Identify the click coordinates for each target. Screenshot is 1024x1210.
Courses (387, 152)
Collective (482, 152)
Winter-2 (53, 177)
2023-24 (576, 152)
····················
▸ Aim of the exercise:
Copy the material above line for line, without changing a word.

▸ Response to this exercise:
Identify the click coordinates for each target. Screenshot is 1024x1210.
Courses (387, 152)
Collective (482, 152)
Winter-2 (53, 177)
2023-24 (576, 152)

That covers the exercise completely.